Pre-bronchodilator and post-bronchodilator spirometry was performed according to American Thoracic Society/European criteria21. The absolute values of FEV1 and forced vital capacity (FVC) were recorded, and the percentage of predicted values for FEV1 and FVC were calculated using an automatic calculator with a reference equation obtained from a representative Korean sample22. Normal ventilation was defined as post-bronchodilator FEV1/FVC ≥ 0.70 and FVC ≥ 80% predicted. Obstructive ventilatory disorder was defined as post-bronchodilator FEV1/FVC < 0.70. Restrictive ventilatory disorder was defined as FEV1/FVC ≥ 0.7 and FVC < 80% predicted23.

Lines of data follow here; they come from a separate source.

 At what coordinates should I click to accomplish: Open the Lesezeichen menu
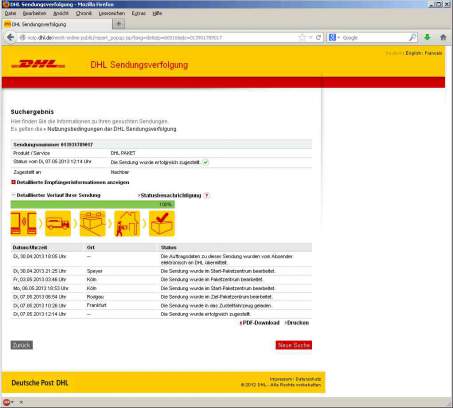(112, 13)
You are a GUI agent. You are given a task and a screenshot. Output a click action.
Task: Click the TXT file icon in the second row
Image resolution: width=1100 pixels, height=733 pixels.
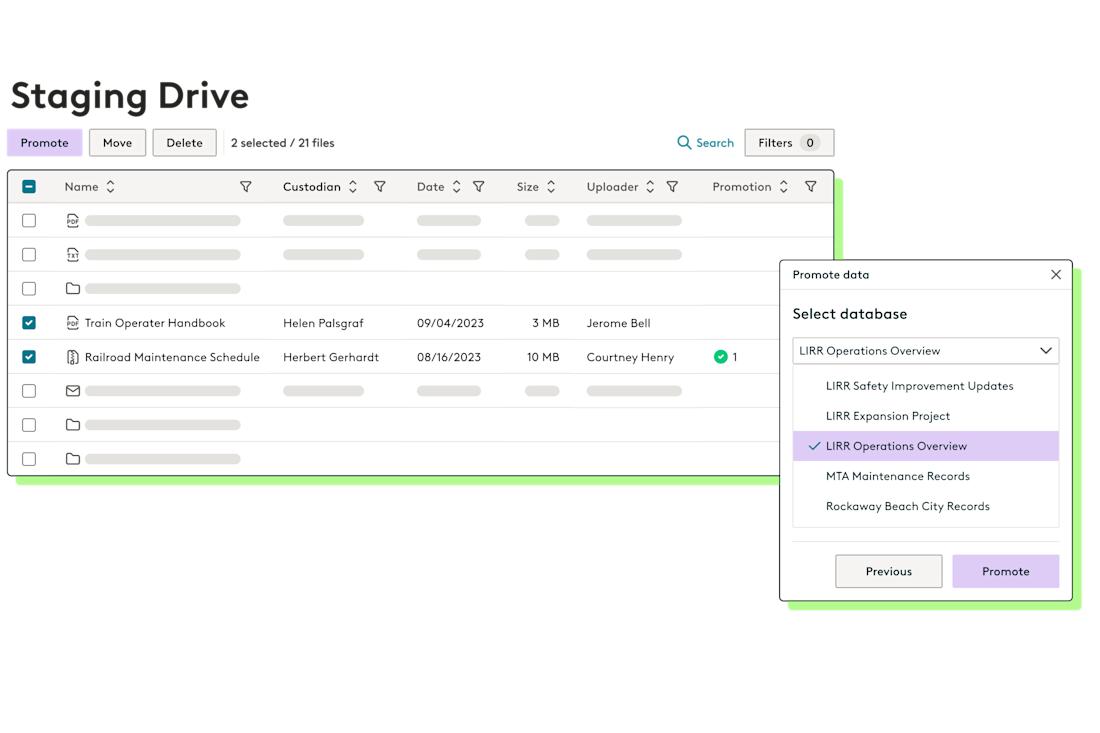[x=72, y=254]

Bronchiectasis severity: radiological and disease severity

The radiological severity of bronchiectasis was measured using the modified Reiff score24. Chest computed tomography (CT) was used to evaluate the radiological extent of bronchiectasis in all participants. The number of lobes involved (the lingula was considered to be a separate lobe) and degree of dilatation (tubular: 1, varicose: 2, and cystic: 3) were determined by three researchers, including two pulmonologists (SHK and BY) and one radiologist (JYY), based on the consensual interpretation of the chest CT image. The FACED and BSI scores were calculated to assess the clinical status and severity of the bronchiectasis, based on previous studies8,9.

Microbiology

Spontaneous sputum or lower tract specimens (bronchoalveolar lavage) were obtained from all patients. The specimens were subjected to microbiological analyses according to standard methods25. Conventional semi-qualitative bacterial and fungal cultures were performed. All samples underwent initial Gram staining prior to sputum culture, if the Murray and Washington criteria were met26. Nontuberculous mycobacteria (NTM) lung disease was diagnosed using the microbiological criteria provided by the American Thoracic Society and Infectious Disease Society of America; (1) two positive sputum cultures, (2) one positive bronchial wash or lavage, (3) compatible mycobacterial histological features such as granulomatous inflammation, and positive results on acid-fast bacilli lung biopsy and/or lung biopsy culture, and (4) more than one positive sputum culture or bronchial wash27. Chronic cavitary pulmonary aspergillosis is one or more pulmonary cavities possibly containing one or more aspergillomas with serological or microbiological evidence implicating Aspergillus spp. with significant pulmonary symptoms and overt radiological progression over at least 3 months of observation28.

Statistical analysis

Data were presented as the median and interquartile range (IQR) for continuous variables and frequency (percentage) for categorical variables. Continuous variables were compared using the Kruskal–Wallis test and the Pearson chi-squared test or Fisher exact test was used for categorical variables. Moreover, P-values for comparing the three ventilatory disorder groups were adjusted using Bonferroni correction. Spearman's rho correlation method was used to confirm the existence of a correlation between the BSI score and lung function tests. All tests were two-sided, and P-values < 0.05 were considered statistically significant. All statistical analyses were conducted using IBM SPSS Statistics for Windows (version 21.0; IBM Corp., Armonk, NY, USA) and STATA (version 15; Stata Corp., College Station, TX, USA).